**YOUR OBJECTIVE:** Beginning at the line that holds "Given: Select the", copy the material below exactly through its last line.

**DATA EXTRACTS:**
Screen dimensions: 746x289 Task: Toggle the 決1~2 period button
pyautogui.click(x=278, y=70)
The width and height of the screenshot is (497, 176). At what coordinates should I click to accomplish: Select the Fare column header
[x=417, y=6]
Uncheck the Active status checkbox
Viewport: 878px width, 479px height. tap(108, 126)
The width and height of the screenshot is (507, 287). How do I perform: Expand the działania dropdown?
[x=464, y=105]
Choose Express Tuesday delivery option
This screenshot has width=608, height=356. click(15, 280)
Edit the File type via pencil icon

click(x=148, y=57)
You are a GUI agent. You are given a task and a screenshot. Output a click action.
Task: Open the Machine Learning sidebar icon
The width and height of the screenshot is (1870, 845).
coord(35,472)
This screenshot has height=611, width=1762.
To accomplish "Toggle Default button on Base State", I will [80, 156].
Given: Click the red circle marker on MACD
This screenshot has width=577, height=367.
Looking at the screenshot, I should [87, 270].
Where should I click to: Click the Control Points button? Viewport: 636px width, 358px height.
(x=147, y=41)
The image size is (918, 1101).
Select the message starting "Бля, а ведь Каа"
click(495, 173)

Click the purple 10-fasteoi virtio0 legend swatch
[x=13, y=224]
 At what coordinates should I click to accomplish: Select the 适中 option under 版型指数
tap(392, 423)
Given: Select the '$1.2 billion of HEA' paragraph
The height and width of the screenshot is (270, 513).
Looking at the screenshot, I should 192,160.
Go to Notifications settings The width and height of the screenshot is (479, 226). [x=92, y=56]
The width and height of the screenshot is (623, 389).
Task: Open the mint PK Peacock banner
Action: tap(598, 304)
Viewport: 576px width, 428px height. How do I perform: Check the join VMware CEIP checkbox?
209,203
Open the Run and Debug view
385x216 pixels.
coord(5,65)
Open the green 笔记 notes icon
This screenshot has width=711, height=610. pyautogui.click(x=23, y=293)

**RESPONSE AREA:**
Given: Select the '$1.2 billion of HEA' paragraph
The height and width of the screenshot is (270, 513).
Looking at the screenshot, I should 192,160.
Go to Notifications settings The width and height of the screenshot is (479, 226). [x=92, y=56]
The width and height of the screenshot is (623, 389).
Task: Open the mint PK Peacock banner
Action: tap(598, 304)
Viewport: 576px width, 428px height. How do I perform: Check the join VMware CEIP checkbox?
209,203
Open the Run and Debug view
385x216 pixels.
coord(5,65)
Open the green 笔记 notes icon
This screenshot has width=711, height=610. pyautogui.click(x=23, y=293)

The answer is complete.